[[ Provided information, beginning ]]

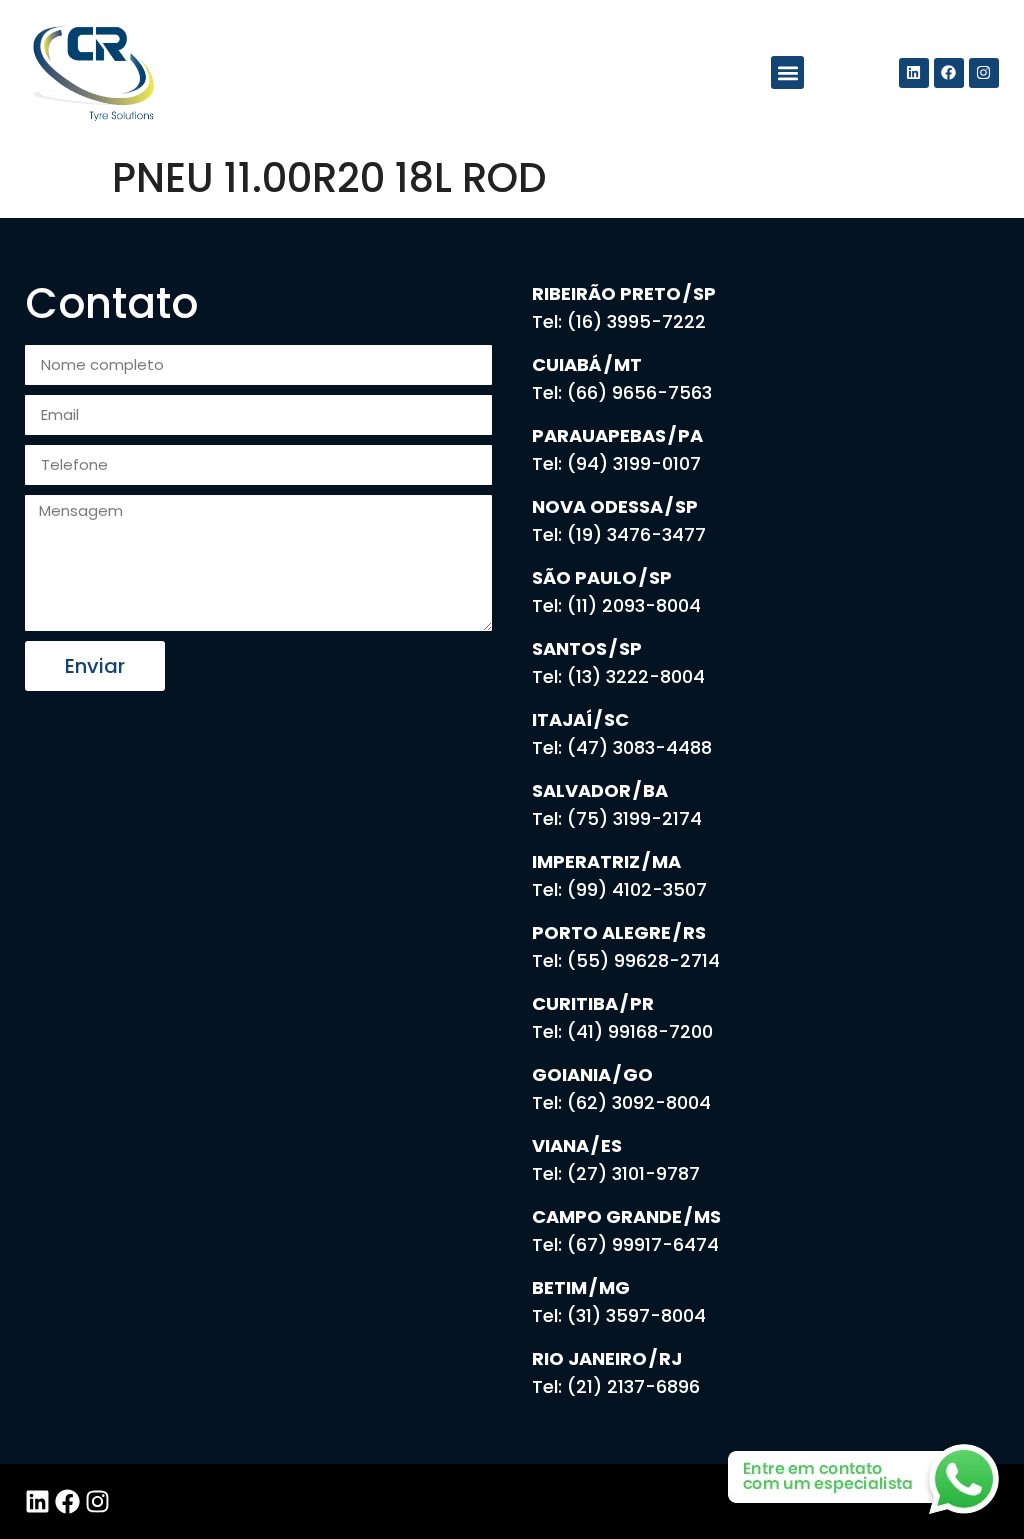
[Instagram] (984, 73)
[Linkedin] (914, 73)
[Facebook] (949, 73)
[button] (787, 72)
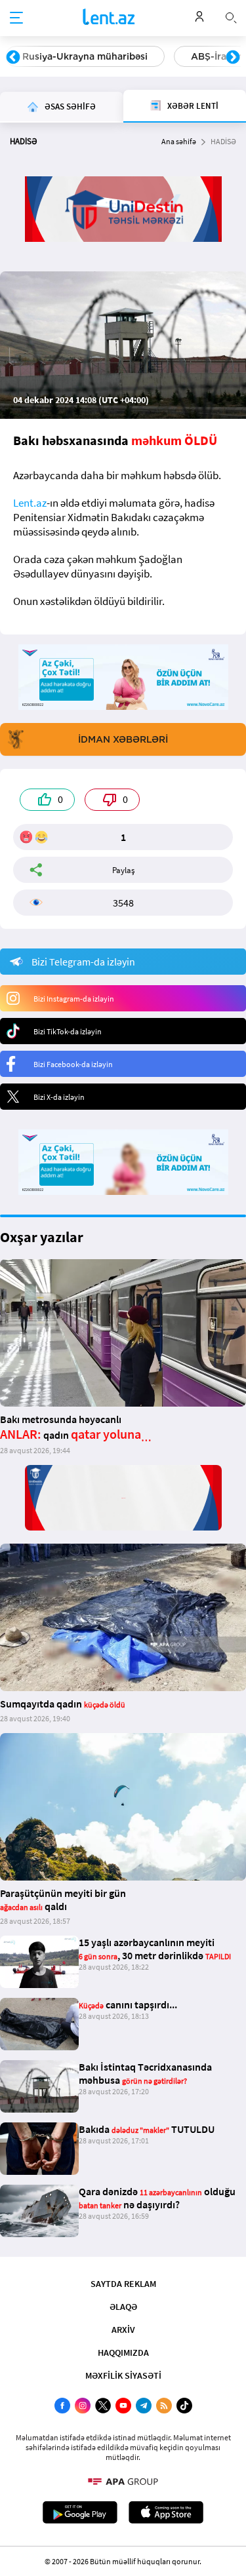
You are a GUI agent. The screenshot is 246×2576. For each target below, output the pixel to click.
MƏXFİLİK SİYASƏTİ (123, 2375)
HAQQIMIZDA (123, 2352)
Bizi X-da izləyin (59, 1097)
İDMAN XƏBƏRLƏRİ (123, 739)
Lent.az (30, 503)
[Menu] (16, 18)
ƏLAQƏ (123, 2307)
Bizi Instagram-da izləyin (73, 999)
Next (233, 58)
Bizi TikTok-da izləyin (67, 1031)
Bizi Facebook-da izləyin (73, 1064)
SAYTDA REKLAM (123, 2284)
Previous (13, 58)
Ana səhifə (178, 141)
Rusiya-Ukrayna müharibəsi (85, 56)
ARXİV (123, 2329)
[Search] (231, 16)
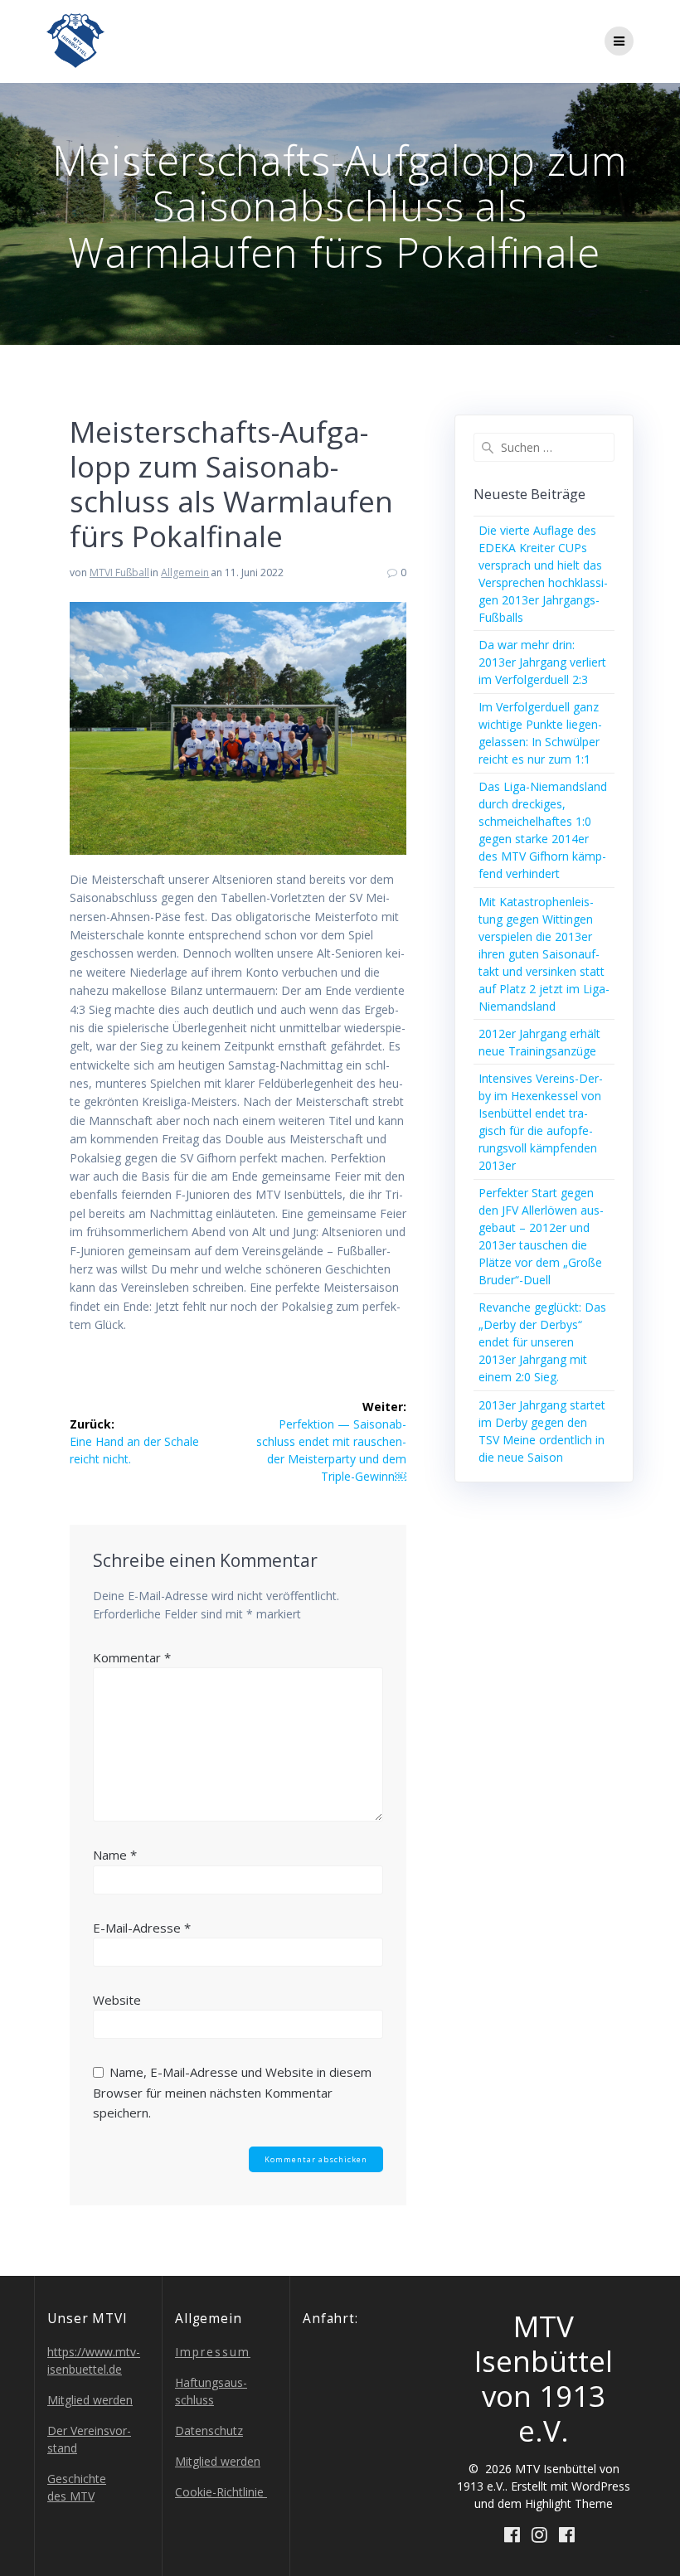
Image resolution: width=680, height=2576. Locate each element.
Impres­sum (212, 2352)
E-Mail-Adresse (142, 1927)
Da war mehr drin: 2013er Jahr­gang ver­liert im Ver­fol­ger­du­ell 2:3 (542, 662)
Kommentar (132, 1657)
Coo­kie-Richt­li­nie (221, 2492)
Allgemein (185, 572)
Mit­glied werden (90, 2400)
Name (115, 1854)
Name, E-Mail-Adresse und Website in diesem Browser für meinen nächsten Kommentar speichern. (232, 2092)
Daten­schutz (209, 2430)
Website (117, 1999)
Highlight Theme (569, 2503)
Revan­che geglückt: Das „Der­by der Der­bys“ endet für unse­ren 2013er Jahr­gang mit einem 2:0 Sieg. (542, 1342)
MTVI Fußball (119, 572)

[[ Provided information, end ]]

» **Task to carry out**:
From the records above, print only the lines between the one holding "Image resolution: width=680, height=2576." and the one holding "Highlight Theme (569, 2503)", inclusive, exactly as they stand.

» **Answer to the problem**:
Image resolution: width=680, height=2576. Locate each element.
Impres­sum (212, 2352)
E-Mail-Adresse (142, 1927)
Da war mehr drin: 2013er Jahr­gang ver­liert im Ver­fol­ger­du­ell 2:3 (542, 662)
Kommentar (132, 1657)
Coo­kie-Richt­li­nie (221, 2492)
Allgemein (185, 572)
Mit­glied werden (90, 2400)
Name (115, 1854)
Name, E-Mail-Adresse und Website in diesem Browser für meinen nächsten Kommentar speichern. (232, 2092)
Daten­schutz (209, 2430)
Website (117, 1999)
Highlight Theme (569, 2503)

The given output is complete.